:: Esercizio proposto ::
Trascrivi senza modifiche il passo del testo di riferimento che comincia con le parole "Era il ricordo" e si chiude dopo le parole "ad ogni controllo.".

:: Testo di riferimento ::

# # # # #

Era il ricordo di un’indagine dove né l'abilità e né la duttilità dell'investigatore mi veniva in aiuto perché, da tempo, il lavoro di “ricerca” della prova si infrangeva nella capacità del sorvegliato di sottrarsi ad ogni controllo.

Un’azienda sosteneva l’infedeltà del dipendente, l’investigazione avrebbe dovuto confermare “la certezza” del mio cliente. L’uomo si mostrava solo quando lo desiderava, in atteggiamenti non compromettenti come prendere il caffé al bar e diventava un fantasma che si sottraeva al controllo. Insomma brancolavo nel buio e mentre già pensavo di arrendermi ebbi un’intuizione che risultò vincente.

Avevo conosciuto, durante la presentazione del suo primo libro (Ti presento Syrion), la Dottoressa Gioia Amicarelli.

Di lei, il conduttore della serata, aveva detto che era un vero ponte tra un mondo visibile ed un altro invisibile, una "intermediaria" si schernì.

Il suo libro mi capitò tra le mani proprio mentre l’idea della resa stava per avere il sopravvento.

Perché non domandare aiuto a lei? Confesso che non sapevo da dove cominciare la narrazione e che un certo senso di incredulità mi colse mentre mi sedevo davanti a lei.

Come se mi avesse letto nel pensiero cercò di mettermi a mio agio spiegandomiche esistono persone che hanno percorso numerose vite, esistenze di ricerca fatte anche di sofferenza, così da sviluppare nel presente capacità particolari che la “mente razionale” rifiuta.

Le parlai del perché l’avevo voluta vedere e mi chiese di poter ispezionare i luoghi frequentati dal soggetto e così, senza nulla dire ad alcuno, le diedi appuntamento per il giorno dopo sul posto.

Sfidavo una delle regole dell’investigazione, il committente non deve contaminare la scena del pedinamento.

Il racconto di quell’esperienza lo lascio alla Dottoressa Gioia Amicarelli, in questa stesura a due mani. “Mi feci portare al garage e mi accostai alla serranda ponendo la mano su di essa, le immagini si formarono all’istante: visualizzai una macchina di grande cilindrata di colore scuro con a bordo una persona.

Quello che vidi mi fece sorridere perché era la spiegazione della domanda che arrovellava l’Avv. Muratori… come era possibile che l’uomo scomparisse nel nulla?

A lato del garage c’era un piccolo cancello semiricoperto da edera, al di là di esso dei gradini.

Costrinsi l’Avv. Muratori a fare il giro dell’isolato dopo aver “visualizzato” quei gradini e l’uomo ansimante che li saliva mentre in cima alle scale c’era un altro spiazzo aperto. Fu proprio quello che trovammo dall’altra parte. Respirai profondamente mentre mi guardavo intorno, potevo percepire ancora l’energia di quest’uomo. Sentivo anche che le tracce si fermavano li.”

Fu così che chiesi all’investigatore di controllare quello spiazzo all’aperto, dall’altra parte del solito luogo di osservazione, (gli raccontai che il cliente aveva avuto una “dritta”... ero incredulo del risultato) e finalmente, dopo qualche giorno, il fantasma si materializzò in quello spazio e salì, guardingo, su una macchina nera e di grossa cilindrata che lo attendeva.

# # # # #

:: Dati estratti ::
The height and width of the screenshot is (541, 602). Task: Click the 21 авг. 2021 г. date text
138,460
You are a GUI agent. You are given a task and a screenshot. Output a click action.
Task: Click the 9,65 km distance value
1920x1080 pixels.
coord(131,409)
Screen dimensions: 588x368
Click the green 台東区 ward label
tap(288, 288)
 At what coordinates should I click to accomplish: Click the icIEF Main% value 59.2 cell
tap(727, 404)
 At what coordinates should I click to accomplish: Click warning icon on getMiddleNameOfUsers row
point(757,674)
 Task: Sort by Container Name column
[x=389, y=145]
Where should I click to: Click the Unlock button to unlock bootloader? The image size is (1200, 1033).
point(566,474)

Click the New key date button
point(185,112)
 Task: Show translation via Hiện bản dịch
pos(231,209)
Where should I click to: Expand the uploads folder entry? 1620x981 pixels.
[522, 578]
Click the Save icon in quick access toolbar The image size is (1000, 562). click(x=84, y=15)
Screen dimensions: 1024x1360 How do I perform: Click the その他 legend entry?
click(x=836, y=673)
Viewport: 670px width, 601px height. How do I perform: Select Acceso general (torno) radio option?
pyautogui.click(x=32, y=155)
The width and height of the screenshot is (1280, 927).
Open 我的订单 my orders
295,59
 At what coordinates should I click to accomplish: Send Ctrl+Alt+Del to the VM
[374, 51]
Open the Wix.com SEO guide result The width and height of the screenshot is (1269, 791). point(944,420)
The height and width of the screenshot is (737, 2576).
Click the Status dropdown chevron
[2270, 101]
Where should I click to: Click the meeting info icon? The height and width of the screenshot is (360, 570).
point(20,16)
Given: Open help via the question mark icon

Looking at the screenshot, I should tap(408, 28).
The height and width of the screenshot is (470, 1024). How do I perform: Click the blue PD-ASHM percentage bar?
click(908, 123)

# # # # #

:: Risposta ::
Era il ricordo di un’indagine dove né l'abilità e né la duttilità dell'investigatore mi veniva in aiuto perché, da tempo, il lavoro di “ricerca” della prova si infrangeva nella capacità del sorvegliato di sottrarsi ad ogni controllo.